Perhaps you could try using the following code in pruning.sh instead of running with slurm.

# Run in bash, it will automatically use resources available in the current environment
composer $TRAIN_SCRIPT \
    $config_file \
    run_name=${run_name} \
    data_local=${data_local} \
    eval_loader.dataset.split=${eval_split_name} \
    global_train_batch_size=${global_train_batch_size} \
    device_train_microbatch_size=${device_train_microbatch_size} \
    device_eval_batch_size=${device_eval_batch_size} \
    max_seq_len=${max_seq_len} \
    max_duration=${max_duration} \
    eval_first=false \
    scheduler.t_warmup=${t_warmup} \
    save_folder=${save_dir} \
    loggers.wandb.init_kwargs.dir=${wandb_dir} \
    eval_interval=${eval_interval} \
    save_interval=${save_interval} \
    optimizer.lr=${lr} \
    optimizer.lag_lr=${lag_lr} \
    model.path=${path} \
    model.l0_module.lagrangian_warmup_steps=${lagr_warmup} \
    model.l0_module.pruning_modules='[head,intermediate,layer,hidden]' \
    model.l0_module.eval_target_model=${eval_target_model} \
    model.l0_module.target_model.d_model=${target_d_model} \
    model.l0_module.target_model.n_heads=${target_n_heads} \
    model.l0_module.target_model.n_layers=${target_n_layers} \
    model.l0_module.target_model.intermediate_size=${target_intermediate_size} \
    callbacks.data_loading.dynamic=${dynamic} \
    callbacks.data_loading.set_names=${set_names} \
    callbacks.data_loading.proportion=${proportion} \
    callbacks.data_loading.update_type=${update_type} \
    callbacks.data_loading.target_loss=${target_loss} \
    train_loader.num_workers=0 \
    train_loader.prefetch_factor=null \
    train_loader.persistent_workers=false \
    autoresume=false

Yes, thanks, you are right, but Composer still doesn't support multiple nodes, does it? I don't know how to start multiple nodes. Could you give me a specific script?

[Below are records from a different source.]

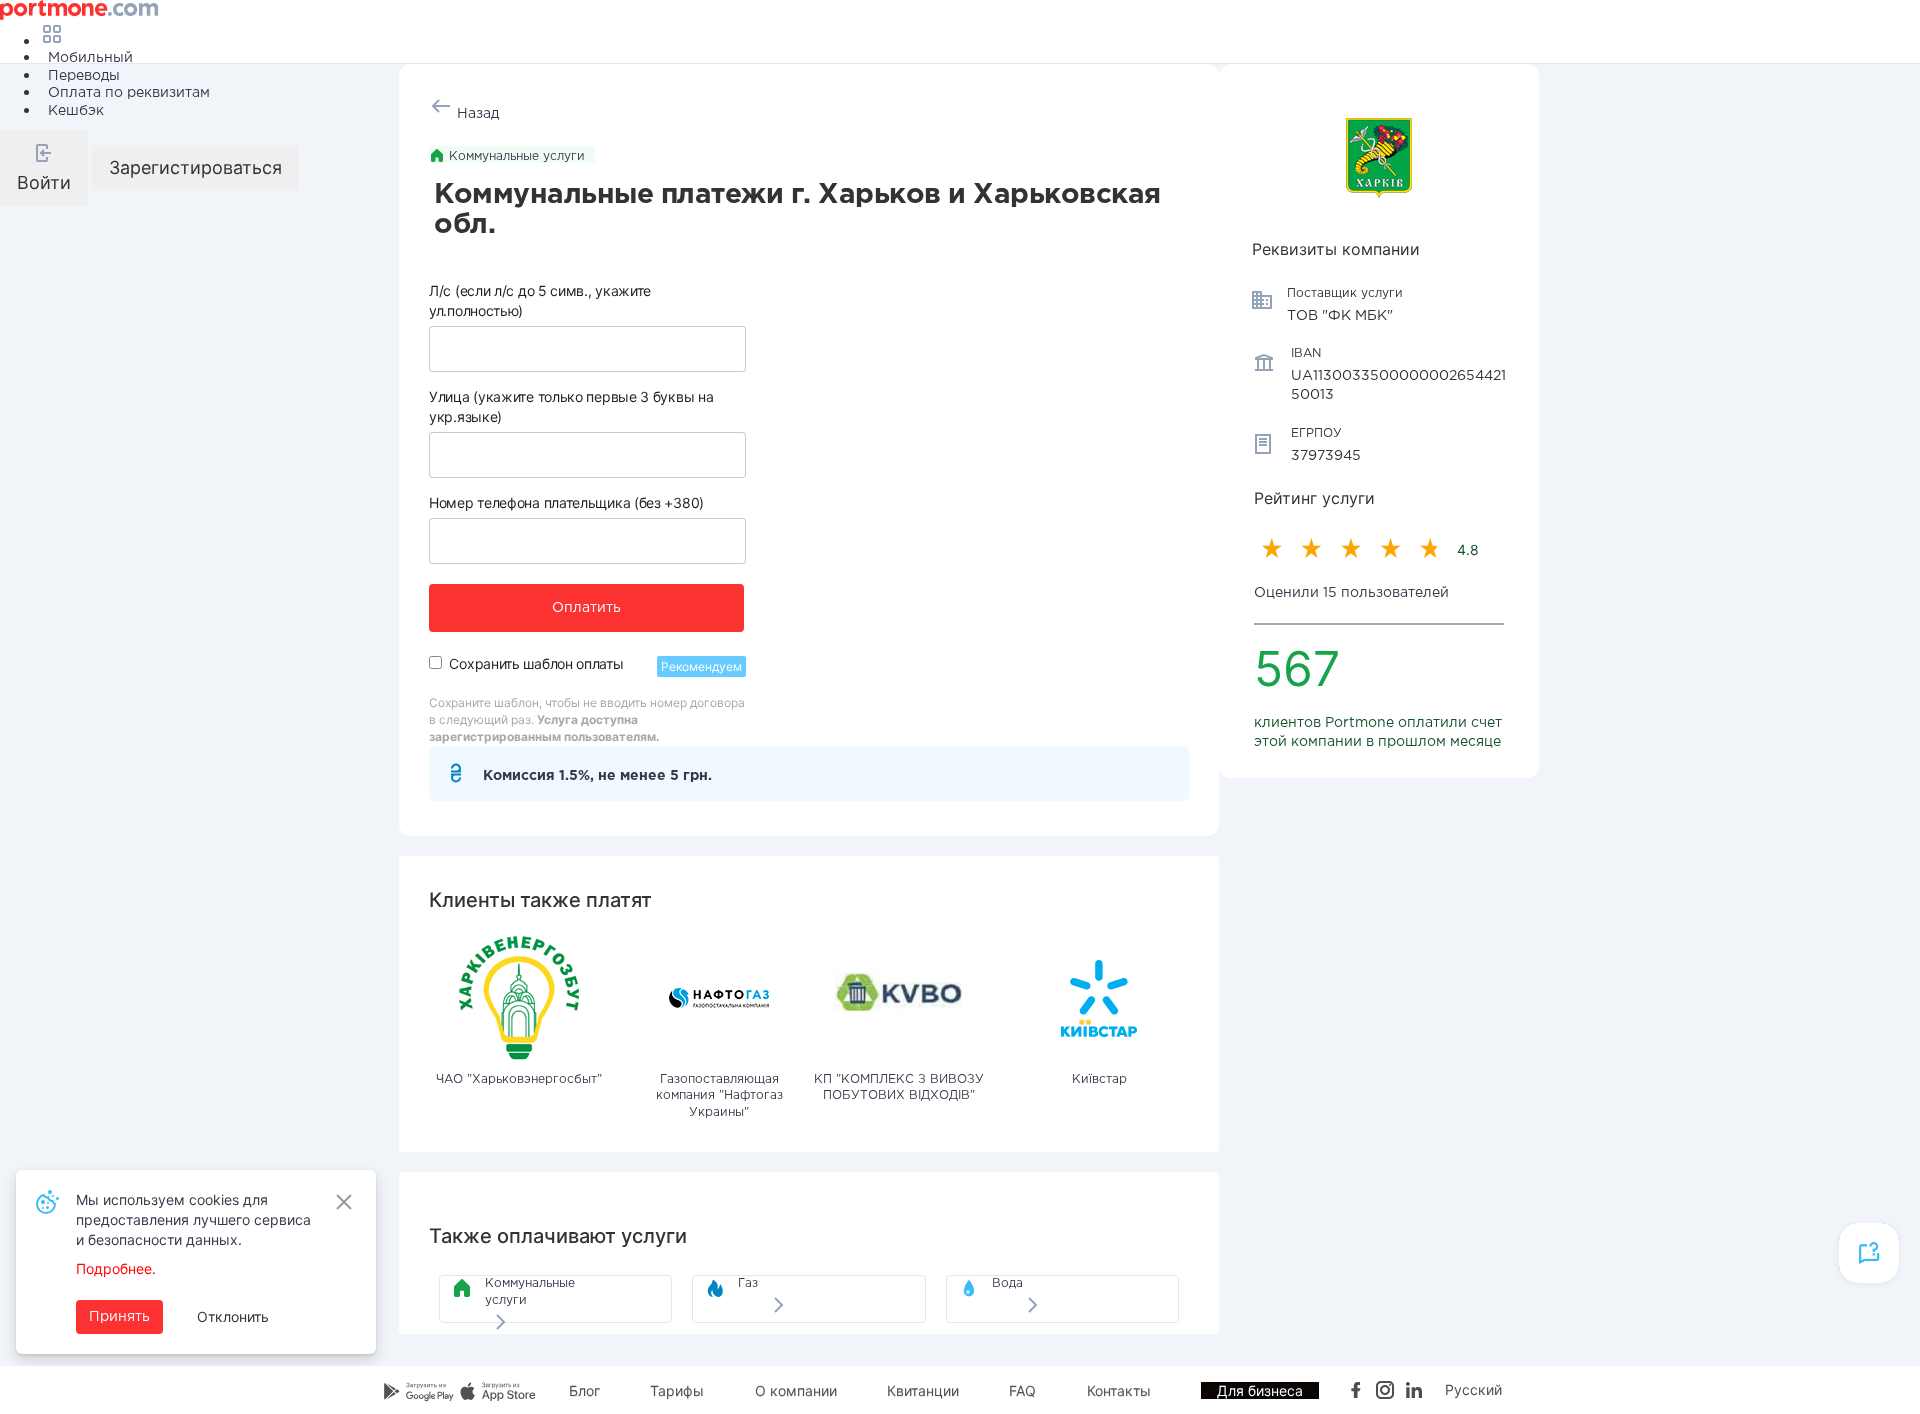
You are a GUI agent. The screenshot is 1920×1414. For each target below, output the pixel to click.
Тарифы (677, 1390)
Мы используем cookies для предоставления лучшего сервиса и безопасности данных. (193, 1219)
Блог (584, 1390)
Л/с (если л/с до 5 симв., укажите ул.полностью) (540, 300)
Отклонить (233, 1316)
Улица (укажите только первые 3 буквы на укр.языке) (571, 406)
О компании (796, 1390)
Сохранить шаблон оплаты (536, 663)
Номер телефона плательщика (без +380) (566, 502)
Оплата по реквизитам (129, 93)
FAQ (1022, 1390)
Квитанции (923, 1390)
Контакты (1119, 1390)
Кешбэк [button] (76, 111)
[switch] (435, 662)
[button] (44, 168)
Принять (119, 1317)
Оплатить (586, 608)
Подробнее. (116, 1268)
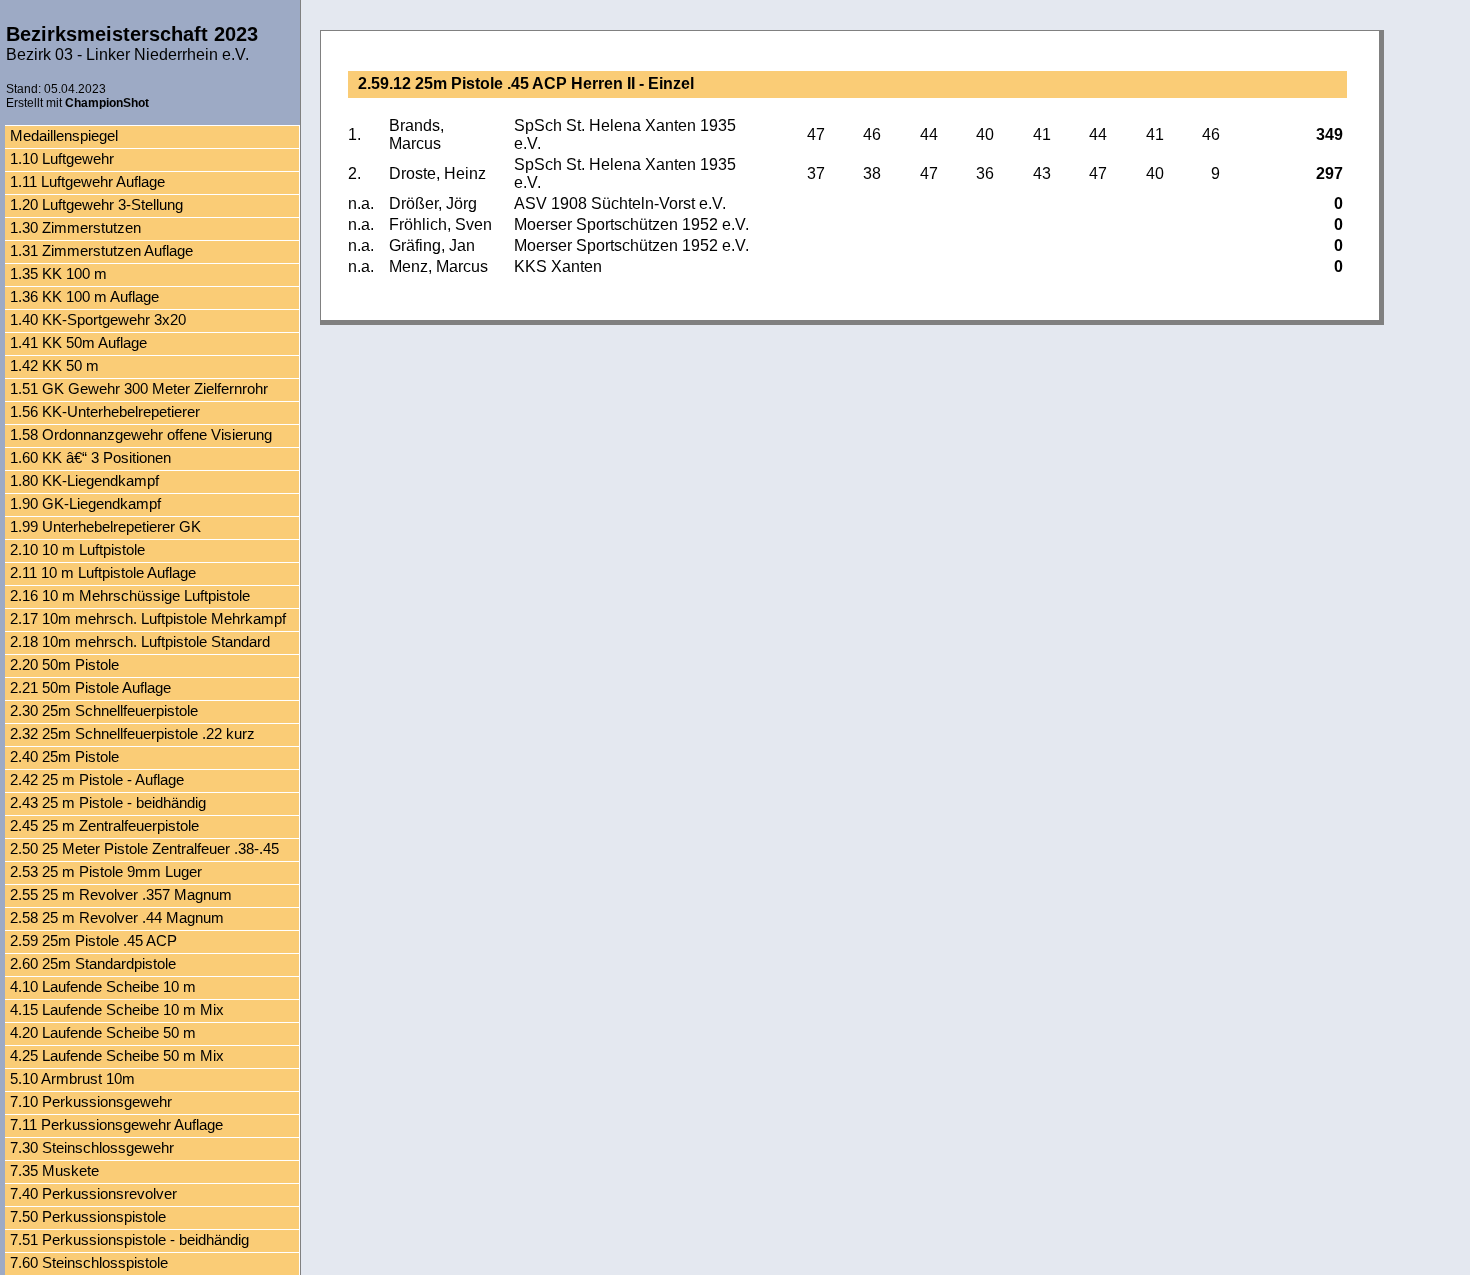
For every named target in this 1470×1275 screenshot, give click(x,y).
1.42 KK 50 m (54, 365)
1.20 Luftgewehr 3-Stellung (96, 204)
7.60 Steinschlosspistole (89, 1262)
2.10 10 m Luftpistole (77, 549)
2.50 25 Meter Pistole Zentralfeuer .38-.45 (144, 848)
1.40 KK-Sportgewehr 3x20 (98, 319)
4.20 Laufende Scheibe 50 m (103, 1032)
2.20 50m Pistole (64, 664)
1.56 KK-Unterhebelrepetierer (105, 411)
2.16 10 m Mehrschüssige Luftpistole (130, 595)
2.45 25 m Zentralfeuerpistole (104, 825)
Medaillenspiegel (64, 135)
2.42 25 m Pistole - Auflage (97, 779)
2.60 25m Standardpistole (93, 963)
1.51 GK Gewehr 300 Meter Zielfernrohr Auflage (139, 390)
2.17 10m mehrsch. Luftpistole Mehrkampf (148, 618)
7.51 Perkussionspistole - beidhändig (129, 1239)
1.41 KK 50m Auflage (78, 342)
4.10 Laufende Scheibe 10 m (103, 986)
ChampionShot (107, 103)
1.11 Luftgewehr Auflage (87, 181)
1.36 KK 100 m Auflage (84, 296)
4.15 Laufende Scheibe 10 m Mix (117, 1009)
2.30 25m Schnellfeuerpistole (104, 710)
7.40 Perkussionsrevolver (93, 1193)
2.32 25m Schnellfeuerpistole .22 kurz (132, 733)
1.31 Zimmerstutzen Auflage (101, 250)
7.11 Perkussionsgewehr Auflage (116, 1124)
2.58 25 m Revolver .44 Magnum (117, 917)
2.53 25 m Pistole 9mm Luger (106, 871)
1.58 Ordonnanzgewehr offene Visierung (141, 434)
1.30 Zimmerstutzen (75, 227)
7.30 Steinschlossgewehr (92, 1147)
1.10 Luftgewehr (62, 158)
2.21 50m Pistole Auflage (90, 687)
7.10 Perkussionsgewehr (91, 1101)
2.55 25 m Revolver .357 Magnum (121, 894)
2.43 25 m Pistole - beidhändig (108, 802)
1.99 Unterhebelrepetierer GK (105, 526)
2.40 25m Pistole (64, 756)
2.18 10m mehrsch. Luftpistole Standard (140, 641)
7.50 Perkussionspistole (88, 1216)
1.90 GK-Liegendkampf (85, 503)
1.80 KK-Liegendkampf (84, 480)
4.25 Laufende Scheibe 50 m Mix (117, 1055)
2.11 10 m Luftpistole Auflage (103, 572)
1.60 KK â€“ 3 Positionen (90, 457)
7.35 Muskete (54, 1170)
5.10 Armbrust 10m (72, 1078)
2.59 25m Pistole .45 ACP (93, 940)
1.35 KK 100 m (58, 273)
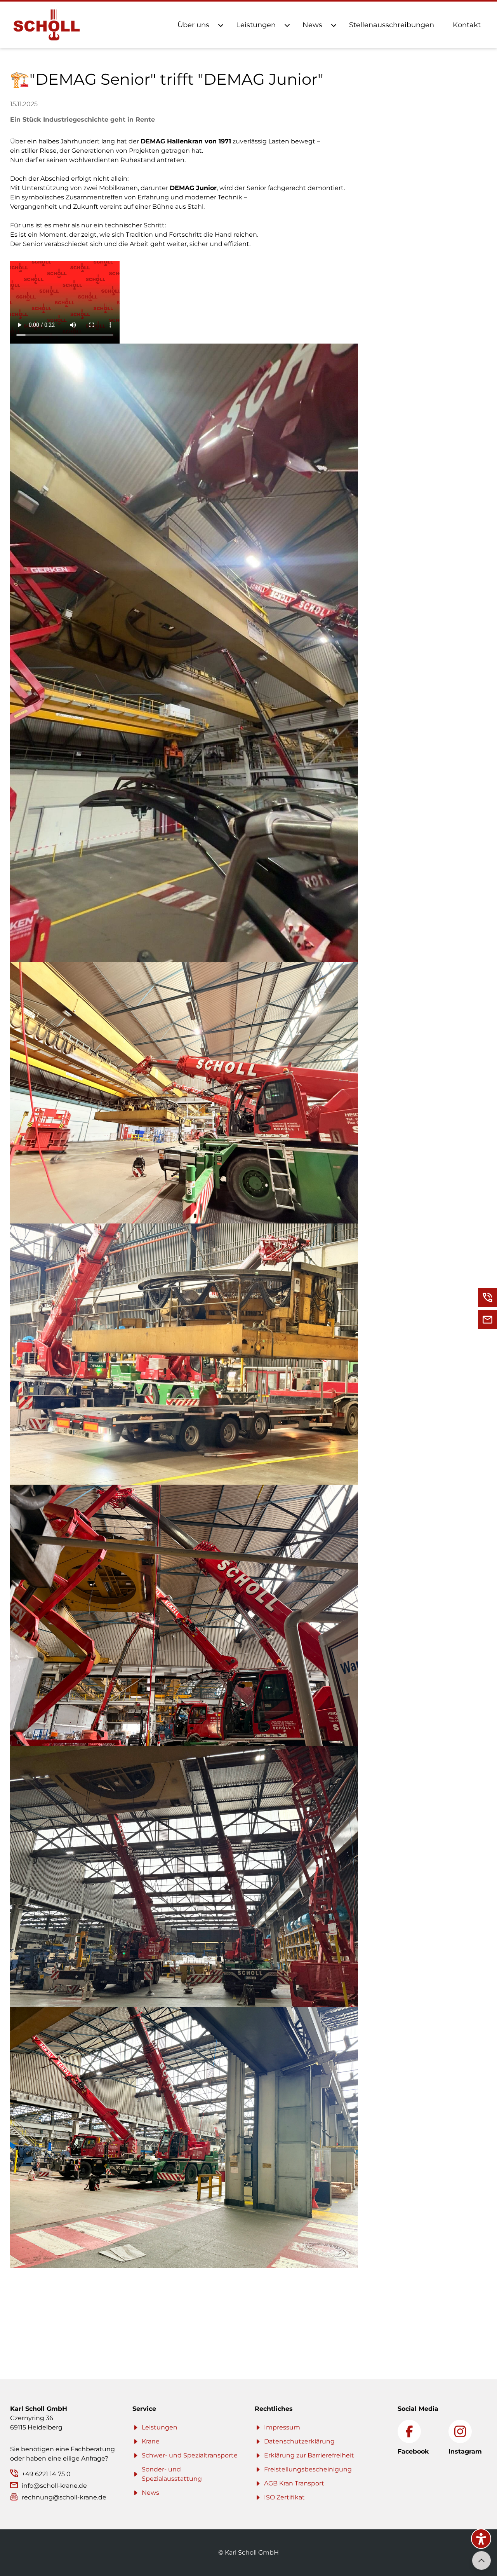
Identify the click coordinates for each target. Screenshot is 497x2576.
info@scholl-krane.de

Single-computer multi-GPU will be used automatically, but multi-computer multi-GPU I haven't tried that either. It involves FSDP configuration, you can try it.

xiamengzhou commented 6 months ago

Composer supports multi-node training, you simply need to configure the MASTER_ADDR, MASTER_PORT and WORLD_SIZE properly in the script, and run composer command on each of the node. Similar to other multi-node training framworks, all the nodes will communicate with the head node (MASTER_ADDR).

rzr002 commented 5 months ago

Composer supports multi-node training, you simply need to configure the MASTER_ADDR, MASTER_PORT and WORLD_SIZE properly in the script, and run composer command on each of the node. Similar to other multi-node training framworks, all the nodes will communicate with the head node (MASTER_ADDR).